▸ EXTRACTED TEXT
- - - - -
3. The method of claim 1 , further comprising determining that the vectors having the greater directionality quotient include greater directional information than the vectors having the lesser directionality quotient.

Plain English Translation

In the audio encoding process from the first description, the "directionality quotient" is used to determine the amount of directional information in each vector of the V matrix. Vectors with a higher directionality quotient are considered to contain more directional information compared to those with a lower directionality quotient. This allows the algorithm to prioritize more prominent sound sources or directions when encoding the audio scene.

Claim 4

Original Legal Text

4. The method of claim 2 , further comprising multiplying the V matrix by the S matrix to generate a VS matrix, the VS matrix including one or more vectors.

Plain English Translation

In the audio encoding process described previously that uses SVD, a VS matrix is created by multiplying the V matrix (containing directionality information) by the S matrix (containing singular values). This VS matrix contains vectors that combine both the directionality and magnitude information of the audio objects.
- - - - -
▸ RECORDS SHOWN

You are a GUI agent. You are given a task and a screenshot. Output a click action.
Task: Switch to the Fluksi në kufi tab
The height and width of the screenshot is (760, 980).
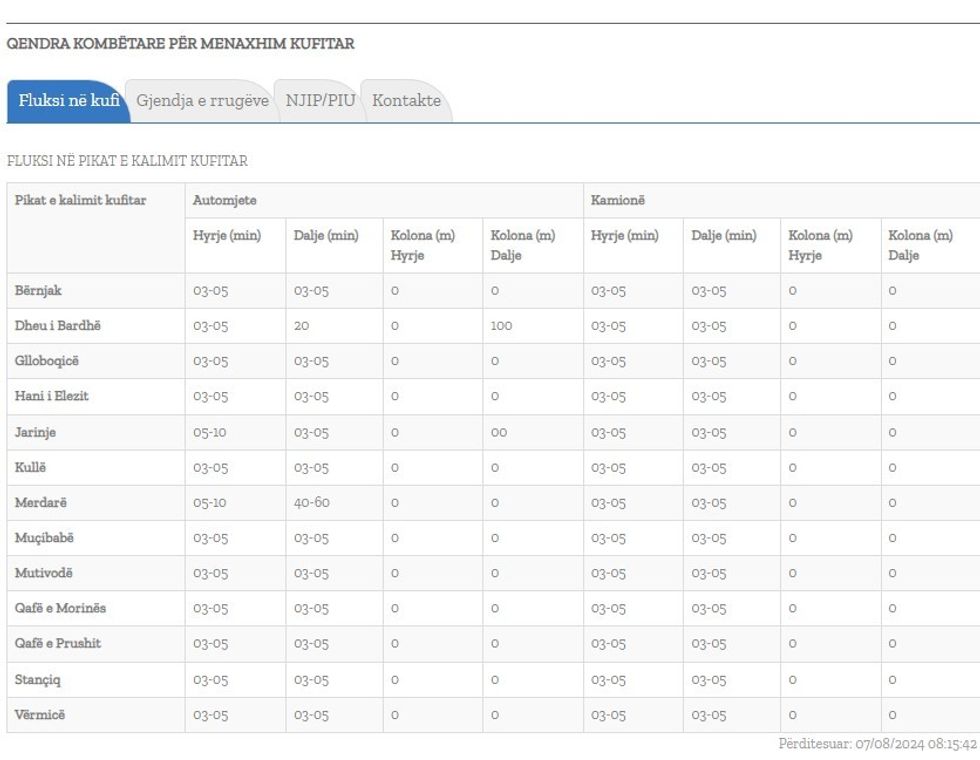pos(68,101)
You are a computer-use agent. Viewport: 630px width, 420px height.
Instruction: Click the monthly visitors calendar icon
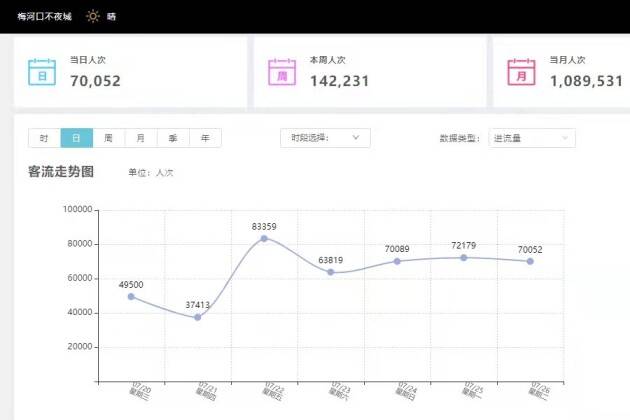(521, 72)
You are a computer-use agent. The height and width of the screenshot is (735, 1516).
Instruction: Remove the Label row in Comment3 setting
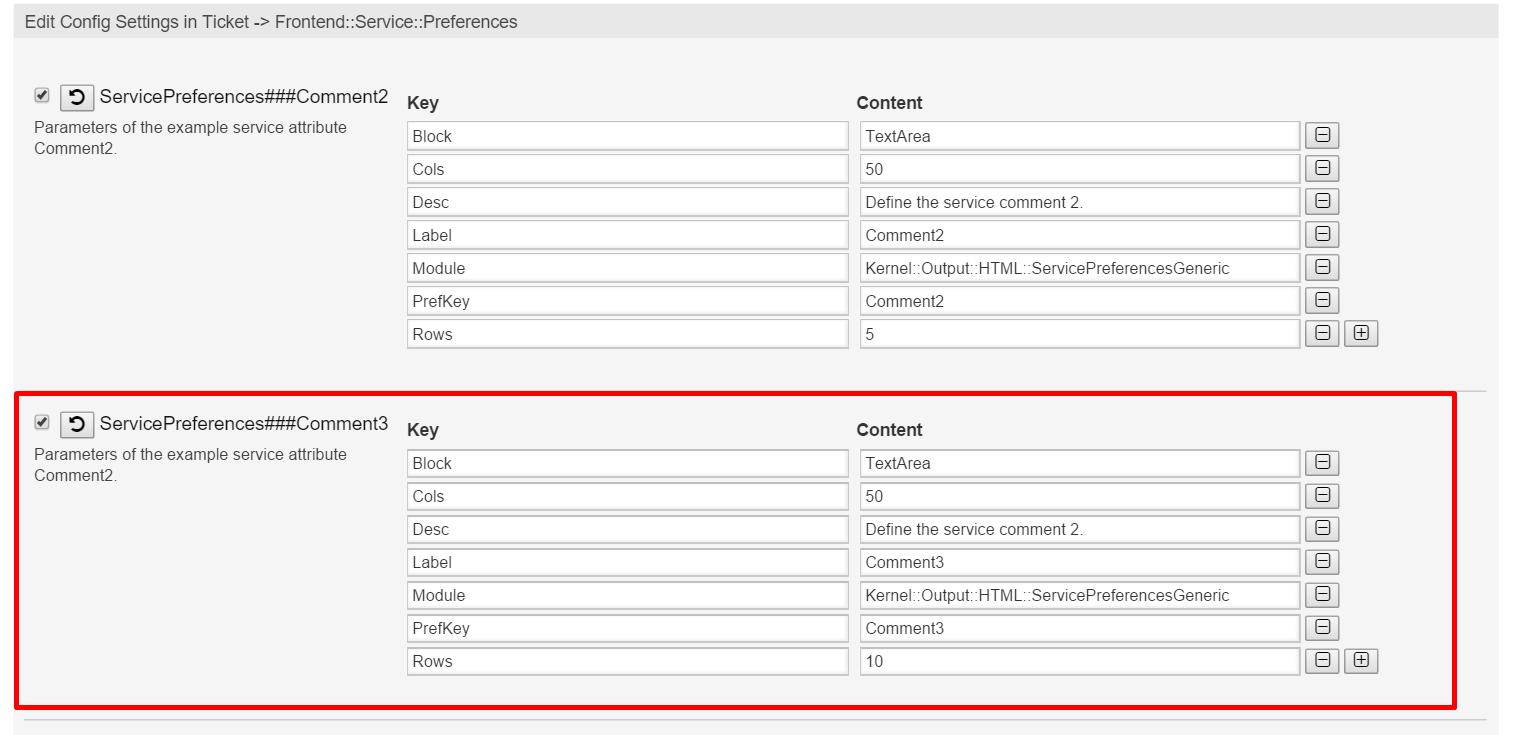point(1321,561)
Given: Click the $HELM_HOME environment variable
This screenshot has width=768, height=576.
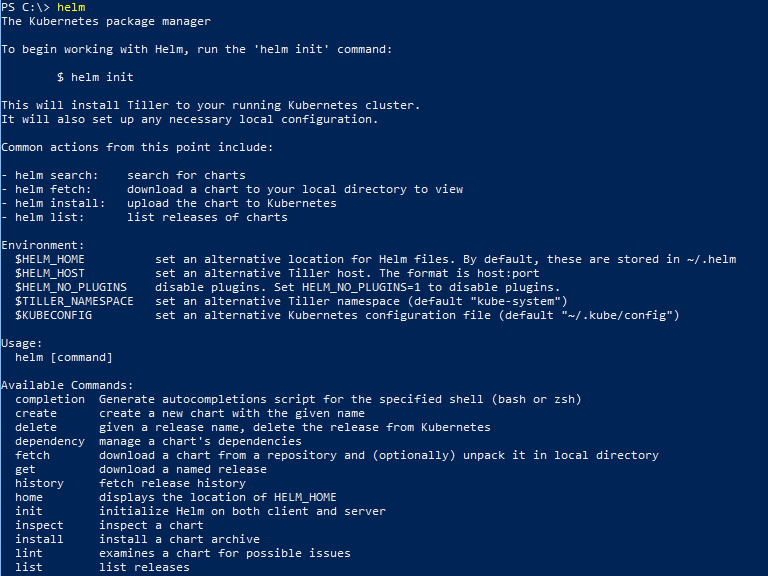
- - - - -
▸ YOUR INSTRUCTIONS
Answer these questions from the patent claims text:
1. According to the plain English translation of claim 3, which vectors are considered to contain more directional information?
2. Which two matrices does claim 4 multiply to generate the VS matrix?
3. What does the S matrix contain, according to the plain English translation of claim 4?
The items are not needed for this work.

▸ YOUR SOLUTION
1. Vectors with a higher directionality quotient.
2. The V matrix and the S matrix.
3. Singular values.